= Request =
Reproduce each of the following rows exactly as it appears, keeping every line in its original order.

= Material for this task =
+--
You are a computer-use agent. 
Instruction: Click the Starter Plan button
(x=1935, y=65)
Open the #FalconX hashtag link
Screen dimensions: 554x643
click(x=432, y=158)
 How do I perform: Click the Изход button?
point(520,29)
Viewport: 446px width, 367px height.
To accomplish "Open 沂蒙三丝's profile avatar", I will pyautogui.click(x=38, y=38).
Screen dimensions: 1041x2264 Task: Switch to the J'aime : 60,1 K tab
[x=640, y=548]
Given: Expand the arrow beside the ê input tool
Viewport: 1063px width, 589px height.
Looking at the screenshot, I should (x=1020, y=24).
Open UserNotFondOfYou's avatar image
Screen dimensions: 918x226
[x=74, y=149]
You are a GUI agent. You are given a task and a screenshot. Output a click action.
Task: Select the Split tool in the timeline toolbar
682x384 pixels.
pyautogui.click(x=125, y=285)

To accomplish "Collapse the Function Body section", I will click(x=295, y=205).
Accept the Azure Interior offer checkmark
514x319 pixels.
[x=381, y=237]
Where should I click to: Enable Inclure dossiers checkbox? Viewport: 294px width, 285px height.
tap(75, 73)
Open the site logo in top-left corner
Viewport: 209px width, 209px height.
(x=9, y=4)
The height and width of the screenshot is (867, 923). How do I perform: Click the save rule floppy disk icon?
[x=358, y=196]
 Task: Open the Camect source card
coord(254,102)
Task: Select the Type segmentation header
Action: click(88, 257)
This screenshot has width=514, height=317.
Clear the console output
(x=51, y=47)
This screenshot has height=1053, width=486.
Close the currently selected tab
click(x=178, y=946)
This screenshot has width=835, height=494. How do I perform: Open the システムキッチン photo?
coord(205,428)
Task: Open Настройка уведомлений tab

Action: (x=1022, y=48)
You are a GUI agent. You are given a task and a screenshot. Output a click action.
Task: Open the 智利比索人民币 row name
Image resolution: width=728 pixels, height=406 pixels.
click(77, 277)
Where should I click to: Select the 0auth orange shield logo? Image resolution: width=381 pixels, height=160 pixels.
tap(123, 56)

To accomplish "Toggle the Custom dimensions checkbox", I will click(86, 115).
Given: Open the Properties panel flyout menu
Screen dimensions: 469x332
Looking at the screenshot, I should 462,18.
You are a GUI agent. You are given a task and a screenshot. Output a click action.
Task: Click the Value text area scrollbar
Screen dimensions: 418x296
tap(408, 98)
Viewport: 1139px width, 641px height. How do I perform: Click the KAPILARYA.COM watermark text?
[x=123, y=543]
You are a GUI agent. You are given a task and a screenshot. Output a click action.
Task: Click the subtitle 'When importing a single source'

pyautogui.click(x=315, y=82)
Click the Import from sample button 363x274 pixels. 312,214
+--
= Result of the exercise =
You are a computer-use agent. 
Instruction: Click the Starter Plan button
(x=1935, y=65)
Open the #FalconX hashtag link
Screen dimensions: 554x643
click(x=432, y=158)
 How do I perform: Click the Изход button?
point(520,29)
Viewport: 446px width, 367px height.
To accomplish "Open 沂蒙三丝's profile avatar", I will pyautogui.click(x=38, y=38).
Screen dimensions: 1041x2264 Task: Switch to the J'aime : 60,1 K tab
[x=640, y=548]
Given: Expand the arrow beside the ê input tool
Viewport: 1063px width, 589px height.
Looking at the screenshot, I should (x=1020, y=24).
Open UserNotFondOfYou's avatar image
Screen dimensions: 918x226
[x=74, y=149]
You are a GUI agent. You are given a task and a screenshot. Output a click action.
Task: Select the Split tool in the timeline toolbar
682x384 pixels.
pyautogui.click(x=125, y=285)

To accomplish "Collapse the Function Body section", I will click(x=295, y=205).
Accept the Azure Interior offer checkmark
514x319 pixels.
[x=381, y=237]
Where should I click to: Enable Inclure dossiers checkbox? Viewport: 294px width, 285px height.
tap(75, 73)
Open the site logo in top-left corner
Viewport: 209px width, 209px height.
(x=9, y=4)
The height and width of the screenshot is (867, 923). How do I perform: Click the save rule floppy disk icon?
[x=358, y=196]
 Task: Open the Camect source card
coord(254,102)
Task: Select the Type segmentation header
Action: click(88, 257)
This screenshot has width=514, height=317.
Clear the console output
(x=51, y=47)
This screenshot has height=1053, width=486.
Close the currently selected tab
click(x=178, y=946)
This screenshot has width=835, height=494. How do I perform: Open the システムキッチン photo?
coord(205,428)
Task: Open Настройка уведомлений tab

Action: (x=1022, y=48)
You are a GUI agent. You are given a task and a screenshot. Output a click action.
Task: Open the 智利比索人民币 row name
Image resolution: width=728 pixels, height=406 pixels.
click(77, 277)
Where should I click to: Select the 0auth orange shield logo? Image resolution: width=381 pixels, height=160 pixels.
tap(123, 56)

To accomplish "Toggle the Custom dimensions checkbox", I will click(86, 115).
Given: Open the Properties panel flyout menu
Screen dimensions: 469x332
Looking at the screenshot, I should 462,18.
You are a GUI agent. You are given a task and a screenshot. Output a click action.
Task: Click the Value text area scrollbar
Screen dimensions: 418x296
tap(408, 98)
Viewport: 1139px width, 641px height. How do I perform: Click the KAPILARYA.COM watermark text?
[x=123, y=543]
You are a GUI agent. You are given a task and a screenshot. Output a click action.
Task: Click the subtitle 'When importing a single source'

pyautogui.click(x=315, y=82)
Click the Import from sample button 363x274 pixels. 312,214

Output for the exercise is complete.